Vous noterez au passage que ce sont des ingrédients très similaires à ceux utilisés par Violet Cold, quoi qu’avec un résultat différent; je ne crois pas que ce soit un hasard.

Dixième album du groupe, Vadak compte dix pistes, dont deux qui dépassent les dix minutes. Les autres durent entre trois et sept minutes et l’album se déroule sur une heure.

Je l’ai déjà dite maintes fois et je le répète ici: Thy Catafalque est un groupe qui a un place spéciale dans mon cœur de prog-head et dans mes listes musicales. Des fois, ça fonctionne bien, d’autre fois moins; avec Naiv, le précédent album, c’était plutôt moins.

Il faut dire que le mélange avant-gardiste qui fait la particularité de cette musique est plutôt bigarré et peut parfois donner une impression de nawak qui part dans tous les sens. Le chant en hongrois n’aide sans doute pas.

Pourtant, avec Vadak, mes réserves s’envolent comme les oies sauvages au-dessus des forêts magyares. Je ne saurais dire vraiment pourquoi, mais je trouve cet album plus réussi, plus homogène que son prédécesseur.

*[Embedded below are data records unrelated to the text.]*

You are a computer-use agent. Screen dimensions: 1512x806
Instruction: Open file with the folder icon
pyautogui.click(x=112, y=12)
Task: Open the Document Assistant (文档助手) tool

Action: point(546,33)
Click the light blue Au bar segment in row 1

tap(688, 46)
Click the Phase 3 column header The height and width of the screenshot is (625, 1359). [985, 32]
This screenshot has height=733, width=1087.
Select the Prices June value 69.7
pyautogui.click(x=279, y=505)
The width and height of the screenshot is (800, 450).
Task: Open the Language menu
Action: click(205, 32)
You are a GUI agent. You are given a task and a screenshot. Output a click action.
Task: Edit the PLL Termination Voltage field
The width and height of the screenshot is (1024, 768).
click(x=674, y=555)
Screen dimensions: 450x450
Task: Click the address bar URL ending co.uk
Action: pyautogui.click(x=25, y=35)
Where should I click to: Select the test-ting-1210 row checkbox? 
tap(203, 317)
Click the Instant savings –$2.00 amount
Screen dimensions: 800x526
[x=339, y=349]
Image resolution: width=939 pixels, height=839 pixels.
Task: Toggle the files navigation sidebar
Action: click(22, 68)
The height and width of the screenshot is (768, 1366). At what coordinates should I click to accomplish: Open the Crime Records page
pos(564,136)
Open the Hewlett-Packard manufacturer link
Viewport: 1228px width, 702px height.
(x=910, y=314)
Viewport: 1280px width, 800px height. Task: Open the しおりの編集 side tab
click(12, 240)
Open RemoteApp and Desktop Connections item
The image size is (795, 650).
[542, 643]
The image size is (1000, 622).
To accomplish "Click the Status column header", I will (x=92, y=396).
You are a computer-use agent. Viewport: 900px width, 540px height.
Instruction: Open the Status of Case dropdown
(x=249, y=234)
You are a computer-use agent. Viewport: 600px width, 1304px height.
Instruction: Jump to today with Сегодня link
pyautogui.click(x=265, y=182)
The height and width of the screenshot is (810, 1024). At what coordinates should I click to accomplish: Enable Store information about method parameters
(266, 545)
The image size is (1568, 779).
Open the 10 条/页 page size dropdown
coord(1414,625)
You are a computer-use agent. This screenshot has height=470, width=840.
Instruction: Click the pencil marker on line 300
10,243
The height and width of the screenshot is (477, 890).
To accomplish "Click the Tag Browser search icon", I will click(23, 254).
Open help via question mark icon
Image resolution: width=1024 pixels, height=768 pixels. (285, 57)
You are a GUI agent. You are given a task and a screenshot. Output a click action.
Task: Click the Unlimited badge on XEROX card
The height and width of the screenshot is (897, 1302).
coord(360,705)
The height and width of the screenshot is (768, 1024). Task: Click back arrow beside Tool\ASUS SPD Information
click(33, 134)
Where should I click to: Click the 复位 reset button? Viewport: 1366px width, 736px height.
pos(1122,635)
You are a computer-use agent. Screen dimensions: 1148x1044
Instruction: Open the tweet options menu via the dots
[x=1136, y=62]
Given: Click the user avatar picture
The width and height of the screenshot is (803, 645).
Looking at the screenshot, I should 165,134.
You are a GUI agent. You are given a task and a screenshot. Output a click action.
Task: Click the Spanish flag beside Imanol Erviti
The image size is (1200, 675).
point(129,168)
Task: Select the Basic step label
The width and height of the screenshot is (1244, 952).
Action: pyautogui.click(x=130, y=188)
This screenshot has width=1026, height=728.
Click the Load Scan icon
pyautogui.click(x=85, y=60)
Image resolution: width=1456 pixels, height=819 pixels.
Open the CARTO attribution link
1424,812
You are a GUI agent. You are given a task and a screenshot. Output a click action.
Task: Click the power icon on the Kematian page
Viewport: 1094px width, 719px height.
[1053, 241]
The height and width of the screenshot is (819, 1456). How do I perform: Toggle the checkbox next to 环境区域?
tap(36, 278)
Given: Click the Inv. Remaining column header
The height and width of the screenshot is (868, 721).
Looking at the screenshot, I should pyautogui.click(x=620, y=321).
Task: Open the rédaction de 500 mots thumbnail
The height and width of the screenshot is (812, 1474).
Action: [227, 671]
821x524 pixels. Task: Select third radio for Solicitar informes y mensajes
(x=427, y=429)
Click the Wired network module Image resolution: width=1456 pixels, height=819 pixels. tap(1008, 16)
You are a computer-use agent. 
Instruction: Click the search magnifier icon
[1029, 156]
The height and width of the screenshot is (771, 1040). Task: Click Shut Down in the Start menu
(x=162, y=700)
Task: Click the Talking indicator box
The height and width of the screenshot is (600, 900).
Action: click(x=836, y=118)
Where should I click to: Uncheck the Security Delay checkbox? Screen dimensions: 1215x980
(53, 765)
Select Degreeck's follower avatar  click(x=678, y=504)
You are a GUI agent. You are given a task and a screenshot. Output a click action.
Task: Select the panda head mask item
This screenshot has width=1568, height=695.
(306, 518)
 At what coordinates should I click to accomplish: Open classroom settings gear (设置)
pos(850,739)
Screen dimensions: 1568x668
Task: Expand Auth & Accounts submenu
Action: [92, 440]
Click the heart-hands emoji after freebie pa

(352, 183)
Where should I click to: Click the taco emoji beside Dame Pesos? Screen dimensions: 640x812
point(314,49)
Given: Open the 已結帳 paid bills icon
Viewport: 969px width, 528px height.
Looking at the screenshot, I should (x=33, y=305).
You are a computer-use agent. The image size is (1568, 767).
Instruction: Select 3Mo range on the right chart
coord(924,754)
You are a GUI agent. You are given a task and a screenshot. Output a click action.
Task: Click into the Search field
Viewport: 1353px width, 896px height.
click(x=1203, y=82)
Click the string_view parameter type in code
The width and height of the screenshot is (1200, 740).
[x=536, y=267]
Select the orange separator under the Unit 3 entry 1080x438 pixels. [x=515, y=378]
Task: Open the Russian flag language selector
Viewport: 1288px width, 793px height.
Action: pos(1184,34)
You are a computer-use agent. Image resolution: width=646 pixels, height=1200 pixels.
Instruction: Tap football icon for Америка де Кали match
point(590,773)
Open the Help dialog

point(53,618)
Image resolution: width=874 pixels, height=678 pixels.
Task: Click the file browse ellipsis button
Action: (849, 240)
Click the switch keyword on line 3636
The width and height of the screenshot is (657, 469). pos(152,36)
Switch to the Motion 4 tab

Il comporte aussi une quantité impressionnante de compositions qui sont elles aussi impressionnantes. Je citerais « Köszöntsd a hajnalt », le mélange metal/rétro-électro de « Az energiamegmaradás törvénye » ou de « Móló », ainsi que le morceau-titre. Il n’y a guère que le court « A kupolaváros titka » et ses accents jazz urbain qui fasse bizarre. Vraiment bizarre, je veux dire.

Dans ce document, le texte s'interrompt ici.